▸ DIRECTIONS:
For this exercise, copy each line of the records that contains the word "column".

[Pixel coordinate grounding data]

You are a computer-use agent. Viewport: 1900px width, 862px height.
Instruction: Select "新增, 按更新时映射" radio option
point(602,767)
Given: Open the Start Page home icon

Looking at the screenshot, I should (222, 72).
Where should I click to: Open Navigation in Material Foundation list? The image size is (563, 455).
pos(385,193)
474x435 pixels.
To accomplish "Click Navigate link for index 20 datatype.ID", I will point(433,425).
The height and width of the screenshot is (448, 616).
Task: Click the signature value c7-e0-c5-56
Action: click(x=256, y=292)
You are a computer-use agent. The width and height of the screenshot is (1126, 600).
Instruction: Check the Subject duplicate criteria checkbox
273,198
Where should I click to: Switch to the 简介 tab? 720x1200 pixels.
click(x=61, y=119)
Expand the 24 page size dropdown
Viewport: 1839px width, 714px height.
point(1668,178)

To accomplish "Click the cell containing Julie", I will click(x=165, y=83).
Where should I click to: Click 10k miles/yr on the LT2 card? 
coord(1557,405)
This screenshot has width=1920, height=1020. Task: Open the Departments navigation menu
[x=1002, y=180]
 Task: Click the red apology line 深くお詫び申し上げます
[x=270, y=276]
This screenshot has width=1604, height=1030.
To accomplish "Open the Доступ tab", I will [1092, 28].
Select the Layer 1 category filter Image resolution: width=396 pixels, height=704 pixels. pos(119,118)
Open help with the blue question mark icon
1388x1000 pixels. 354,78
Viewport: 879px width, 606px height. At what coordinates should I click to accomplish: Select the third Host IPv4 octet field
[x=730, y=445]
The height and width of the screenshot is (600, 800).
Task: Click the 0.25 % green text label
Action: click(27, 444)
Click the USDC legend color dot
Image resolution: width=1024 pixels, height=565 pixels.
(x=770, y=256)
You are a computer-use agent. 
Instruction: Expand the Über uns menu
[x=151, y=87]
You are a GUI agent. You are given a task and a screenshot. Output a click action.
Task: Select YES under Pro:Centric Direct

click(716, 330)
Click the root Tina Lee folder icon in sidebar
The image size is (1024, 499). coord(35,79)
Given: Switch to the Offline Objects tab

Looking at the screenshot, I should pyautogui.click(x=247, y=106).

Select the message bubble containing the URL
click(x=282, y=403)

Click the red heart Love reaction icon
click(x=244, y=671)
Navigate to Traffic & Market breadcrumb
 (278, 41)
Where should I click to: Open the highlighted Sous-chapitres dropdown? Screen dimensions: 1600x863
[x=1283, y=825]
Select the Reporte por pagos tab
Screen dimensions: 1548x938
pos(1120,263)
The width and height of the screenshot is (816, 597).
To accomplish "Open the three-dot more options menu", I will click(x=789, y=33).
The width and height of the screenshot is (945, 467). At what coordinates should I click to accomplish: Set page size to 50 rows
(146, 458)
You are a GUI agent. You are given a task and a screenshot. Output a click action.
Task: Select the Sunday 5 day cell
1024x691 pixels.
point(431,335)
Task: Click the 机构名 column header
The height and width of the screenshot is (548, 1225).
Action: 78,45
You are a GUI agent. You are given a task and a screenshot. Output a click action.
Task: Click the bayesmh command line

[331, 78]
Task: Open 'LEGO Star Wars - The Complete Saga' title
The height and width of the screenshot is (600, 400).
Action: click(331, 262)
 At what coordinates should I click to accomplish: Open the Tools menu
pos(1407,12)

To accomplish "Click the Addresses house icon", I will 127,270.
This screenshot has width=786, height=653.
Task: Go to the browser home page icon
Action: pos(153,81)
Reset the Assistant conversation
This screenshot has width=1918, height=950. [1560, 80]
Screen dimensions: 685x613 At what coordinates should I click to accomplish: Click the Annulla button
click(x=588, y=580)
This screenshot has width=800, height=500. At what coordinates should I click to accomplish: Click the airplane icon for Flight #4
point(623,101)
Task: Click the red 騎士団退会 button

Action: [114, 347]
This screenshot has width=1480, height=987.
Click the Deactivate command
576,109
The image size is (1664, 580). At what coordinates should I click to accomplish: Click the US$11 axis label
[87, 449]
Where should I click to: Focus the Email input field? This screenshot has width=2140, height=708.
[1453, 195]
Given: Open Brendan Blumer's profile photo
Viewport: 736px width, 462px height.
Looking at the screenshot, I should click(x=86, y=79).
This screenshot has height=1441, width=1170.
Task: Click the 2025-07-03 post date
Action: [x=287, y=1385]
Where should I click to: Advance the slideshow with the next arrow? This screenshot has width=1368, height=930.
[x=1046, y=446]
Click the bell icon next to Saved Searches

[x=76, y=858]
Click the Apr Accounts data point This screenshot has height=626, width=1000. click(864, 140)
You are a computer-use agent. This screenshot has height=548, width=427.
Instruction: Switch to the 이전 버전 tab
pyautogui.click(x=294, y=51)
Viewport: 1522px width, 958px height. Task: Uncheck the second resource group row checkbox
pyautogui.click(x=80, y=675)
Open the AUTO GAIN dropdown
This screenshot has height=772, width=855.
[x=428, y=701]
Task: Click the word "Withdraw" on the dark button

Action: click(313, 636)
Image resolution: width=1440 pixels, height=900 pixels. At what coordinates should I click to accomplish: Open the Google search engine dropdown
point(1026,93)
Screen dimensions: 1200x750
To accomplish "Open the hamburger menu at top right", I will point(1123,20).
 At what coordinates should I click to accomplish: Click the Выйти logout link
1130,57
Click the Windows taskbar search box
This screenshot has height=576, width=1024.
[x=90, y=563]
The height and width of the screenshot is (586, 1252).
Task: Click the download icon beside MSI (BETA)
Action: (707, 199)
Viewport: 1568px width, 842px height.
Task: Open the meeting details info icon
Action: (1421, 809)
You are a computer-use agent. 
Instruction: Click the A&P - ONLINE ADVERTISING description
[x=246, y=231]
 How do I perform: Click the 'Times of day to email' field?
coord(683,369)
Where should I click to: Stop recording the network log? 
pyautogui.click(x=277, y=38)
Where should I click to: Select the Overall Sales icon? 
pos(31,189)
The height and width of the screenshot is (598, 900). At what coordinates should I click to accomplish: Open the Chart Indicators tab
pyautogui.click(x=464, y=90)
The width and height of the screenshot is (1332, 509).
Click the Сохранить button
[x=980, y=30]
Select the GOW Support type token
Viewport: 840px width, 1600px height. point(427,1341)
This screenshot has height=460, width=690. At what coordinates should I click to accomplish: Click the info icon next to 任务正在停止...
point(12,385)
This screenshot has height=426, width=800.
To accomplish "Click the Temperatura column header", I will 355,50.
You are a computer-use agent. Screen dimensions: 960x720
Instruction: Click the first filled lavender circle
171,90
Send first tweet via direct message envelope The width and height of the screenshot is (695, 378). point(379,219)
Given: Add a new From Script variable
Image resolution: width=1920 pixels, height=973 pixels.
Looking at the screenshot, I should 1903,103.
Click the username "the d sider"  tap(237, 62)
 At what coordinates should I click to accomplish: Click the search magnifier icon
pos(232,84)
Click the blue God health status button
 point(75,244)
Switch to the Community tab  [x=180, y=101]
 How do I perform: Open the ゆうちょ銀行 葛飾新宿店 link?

▸ PROBLEM SOLUTION:
Task: Click the 机构名 column header
To accomplish "Click the Temperatura column header", I will 355,50.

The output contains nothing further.